DJ Alok estreia no São João de Campina Grande e grava cenas para documentário durante show: ‘escolhi vocês’

Show de Alok no São João 2022 de Campina Grande teve efeitos especiais — Foto: Bruna Couto/g1

Um público diverso encheu o Parque do Povo na noite desta quarta-feira (22) para ver de perto estreia do DJ Alok no São João de Campina Grande, Agreste da Paraíba. O artista retribuiu o carinho do público revelando em primeira mão que escolheu a cidade para fazer parte de um documentário que será lançado em breve.

O show começou por volta das 23h50, e deveria acabar, em tese, às 01h10. Mas o DJ não desceu do palco na hora marcada pela produção, e afirmou: “Campina Grande, eu não vou embora“.

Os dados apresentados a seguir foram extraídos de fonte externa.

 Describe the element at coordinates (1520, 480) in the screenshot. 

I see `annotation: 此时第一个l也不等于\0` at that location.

Com um repertório diverso, composto por vários de seus sucessos na música eletrônica, Alok trouxe ao São João 2022 de Campina Grande canções internacionais e nacionais, como um remix de “Anunciação”, do pernambucano Alceu Valença.

Além da diversidade de músicas, a apresentação de Alok também foi marcada por vários efeitos especiais. Luzes, fumaça, efeitos à laser e confetes ajudaram a compor o cenário artístico que embalou a noite.

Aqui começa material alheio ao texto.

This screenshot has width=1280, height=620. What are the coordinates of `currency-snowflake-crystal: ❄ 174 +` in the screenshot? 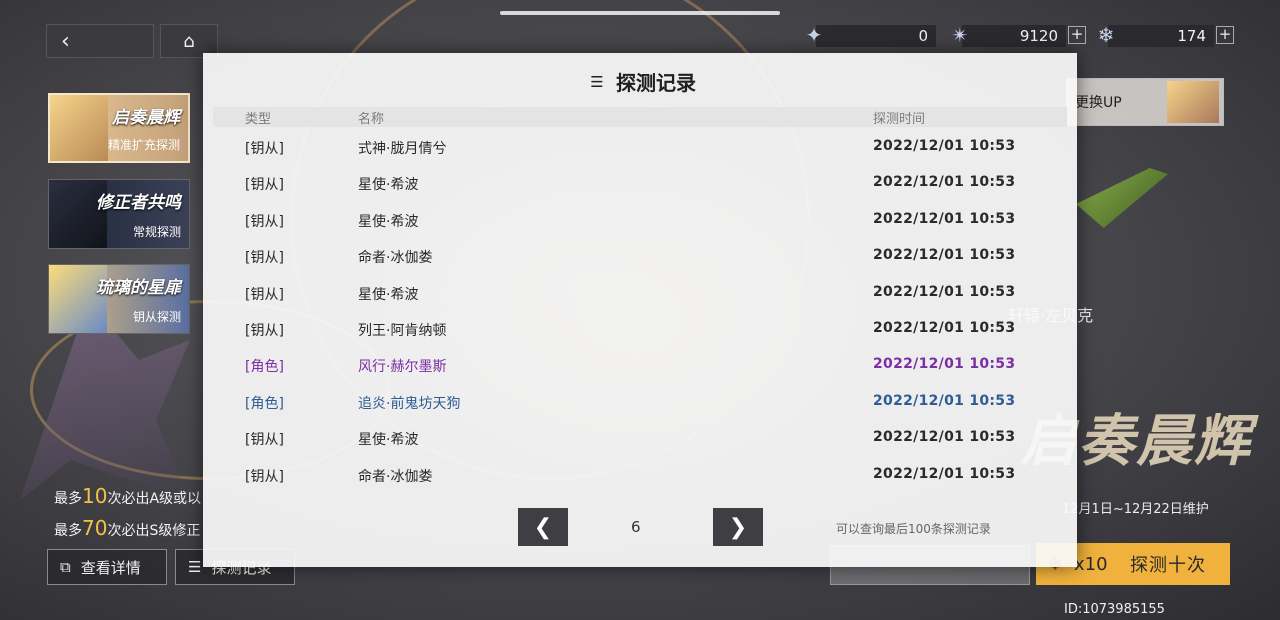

O público vibrou a cada minuto e reagiu de forma positiva à possibilidade de diversidade musical no São João de Campina Grande. Foi a primeira vez que Alok tocou na festa, e em toda a programação desta edição, ele é o único DJ.

Depois de continuar o show fora do horário previsto para terminar, Alok revelou em primeira mão que escolheu o momento vivido em Campina Grande para fazer parte de um documentário, que ainda está em produção. O artista não informou a data de lançamento, mas fez questão de filmar o Parque do Povo cheio para garantir o registro.

“A partir desse momento, a gente está gravando um documentário que eu vou lançar em breve. Não posso falar ainda onde é, mas o que realmente importa é que vocês vão fazer parte desse momento comigo pra sempre. Eu escolhi vocês, Campina Grande“, disse Alok.

Ao anunciar a gravação do documentário, o DJ tocou duas músicas que fez inspirado em cantos dos povos indígenas. As canções também estarão disponíveis no documentário.